Ordem de prisão em regime aberto de jornalista perseguido por Zambelli é revogada em São Paulo
Justiça de São Paulo revoga prisão de jornalista alvo de perseguição armada
A Justiça de São Paulo revogou, nesta segunda-feira (15), a ordem de prisão do jornalista Luan Araújo. Ele foi alvo de uma perseguição armada pela ex-deputada federal Carla Zambelli (PL) na véspera do segundo turno da eleição de 2022, em um momento em que o Tribunal Superior Eleitoral impunha restrições ao transporte de armas.
O processo judicial resultou na extinção da pena e no arquivamento da ação penal, após o cumprimento das obrigações impostas, que incluíam o pagamento de R$ 2.216,30 em multas e prestações pecuniárias.
Zambelli havia apresentado uma queixa-crime por difamação e injúria contra Araújo em julho de 2023, em decorrência de um texto de opinião publicado por ele no site DCM (Diário do Centro do Mundo).
No início deste mês, o Juizado Especial Criminal converteu a pena restritiva de direitos em prisão em regime aberto devido ao não pagamento das multas.
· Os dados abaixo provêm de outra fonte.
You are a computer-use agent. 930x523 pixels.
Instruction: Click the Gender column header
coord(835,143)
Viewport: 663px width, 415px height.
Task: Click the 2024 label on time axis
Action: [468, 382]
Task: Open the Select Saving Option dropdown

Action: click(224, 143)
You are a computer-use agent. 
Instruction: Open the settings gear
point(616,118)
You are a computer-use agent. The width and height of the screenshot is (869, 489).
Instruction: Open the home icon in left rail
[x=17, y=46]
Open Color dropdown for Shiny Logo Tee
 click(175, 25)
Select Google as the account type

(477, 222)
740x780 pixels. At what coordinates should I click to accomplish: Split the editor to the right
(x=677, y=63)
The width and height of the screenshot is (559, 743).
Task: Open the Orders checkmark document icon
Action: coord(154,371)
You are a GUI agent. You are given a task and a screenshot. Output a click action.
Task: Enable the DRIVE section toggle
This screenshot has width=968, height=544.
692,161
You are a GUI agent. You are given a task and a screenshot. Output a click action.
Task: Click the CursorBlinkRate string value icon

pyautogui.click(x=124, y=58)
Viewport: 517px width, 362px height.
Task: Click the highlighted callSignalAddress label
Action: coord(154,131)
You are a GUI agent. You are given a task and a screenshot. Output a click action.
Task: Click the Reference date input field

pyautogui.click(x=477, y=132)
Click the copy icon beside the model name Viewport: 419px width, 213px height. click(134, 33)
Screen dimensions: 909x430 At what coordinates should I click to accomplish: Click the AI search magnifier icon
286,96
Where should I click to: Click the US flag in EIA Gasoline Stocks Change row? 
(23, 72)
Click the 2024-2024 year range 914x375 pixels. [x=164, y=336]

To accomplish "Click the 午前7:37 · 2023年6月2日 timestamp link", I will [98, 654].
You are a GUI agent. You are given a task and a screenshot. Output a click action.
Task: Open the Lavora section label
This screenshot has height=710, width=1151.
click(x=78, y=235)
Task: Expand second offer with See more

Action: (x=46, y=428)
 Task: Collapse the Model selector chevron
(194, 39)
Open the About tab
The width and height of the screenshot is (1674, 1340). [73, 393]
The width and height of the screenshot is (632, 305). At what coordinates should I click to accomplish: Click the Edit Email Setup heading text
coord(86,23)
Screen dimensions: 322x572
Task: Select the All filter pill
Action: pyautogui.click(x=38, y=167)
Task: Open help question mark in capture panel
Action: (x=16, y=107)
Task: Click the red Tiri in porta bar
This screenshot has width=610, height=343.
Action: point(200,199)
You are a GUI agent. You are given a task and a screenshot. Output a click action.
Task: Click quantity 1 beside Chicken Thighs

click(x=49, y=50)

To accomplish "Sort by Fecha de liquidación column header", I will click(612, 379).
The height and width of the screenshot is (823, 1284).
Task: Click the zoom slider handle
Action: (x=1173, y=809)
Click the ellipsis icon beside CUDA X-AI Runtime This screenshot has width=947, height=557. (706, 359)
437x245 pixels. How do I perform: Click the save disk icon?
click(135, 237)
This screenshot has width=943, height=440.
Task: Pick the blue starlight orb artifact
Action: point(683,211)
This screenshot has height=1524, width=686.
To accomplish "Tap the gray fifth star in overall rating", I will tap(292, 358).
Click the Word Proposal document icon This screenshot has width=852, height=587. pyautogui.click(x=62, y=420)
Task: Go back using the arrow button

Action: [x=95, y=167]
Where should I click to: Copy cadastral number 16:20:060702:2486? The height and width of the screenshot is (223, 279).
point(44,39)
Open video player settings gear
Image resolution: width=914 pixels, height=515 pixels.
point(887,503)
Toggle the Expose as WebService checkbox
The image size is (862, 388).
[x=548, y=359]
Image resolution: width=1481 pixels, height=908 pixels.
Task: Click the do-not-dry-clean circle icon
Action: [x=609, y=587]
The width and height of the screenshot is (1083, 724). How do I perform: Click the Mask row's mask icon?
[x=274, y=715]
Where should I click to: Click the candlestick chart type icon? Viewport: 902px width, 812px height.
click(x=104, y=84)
O jornalista alegou dificuldades financeiras e solicitou o parcelamento do valor devido.
Com o apoio de uma campanha que arrecadou mais de R$ 42 mil, organizada por familiares, amigos e apoiadores, Araújo conseguiu quitar suas pendências financeiras.
Renan Bohus, advogado de Araújo, destacou que o apoio da sociedade foi crucial para reverter a decisão anterior que havia convertido a pena em prisão, evidenciando a desproporcionalidade da medida em relação à situação financeira do jornalista.
Em 2025, Zambelli foi condenada pelo Supremo Tribunal Federal (STF) pela perseguição armada ao jornalista, recebendo uma pena de 5 anos e 3 meses de prisão por porte ilegal de arma de fogo e constrangimento ilegal.
A Justiça italiana está analisando um pedido de extradição feito pelo governo brasileiro relacionado a esse caso.
Na última quinta-feira (11), a corte italiana negou outro pedido de extradição de Zambelli, referente a um processo em que o STF a condenou a dez anos de prisão pela invasão do sistema do Conselho Nacional de Justiça (CNJ) e pela emissão de um mandado falso de prisão contra o ministro Alexandre de Moraes.
Os juízes italianos afirmaram que a corte não foi imparcial, considerando problemático o “duplo papel” exercido por Moraes, que atuou como relator e julgador, além de ser a pessoa lesada pelo crime.
O presidente do STF, ministro Edson Fachin, reagiu à manifestação da Justiça europeia, defendendo a atuação de Moraes. Em nota oficial, Fachin afirmou que a ação contra Zambelli ocorreu “em estrita observância à Constituição da República, ao devido processo legal, ao contraditório, à ampla defesa e aos compromissos internacionais assumidos pelo Estado brasileiro”.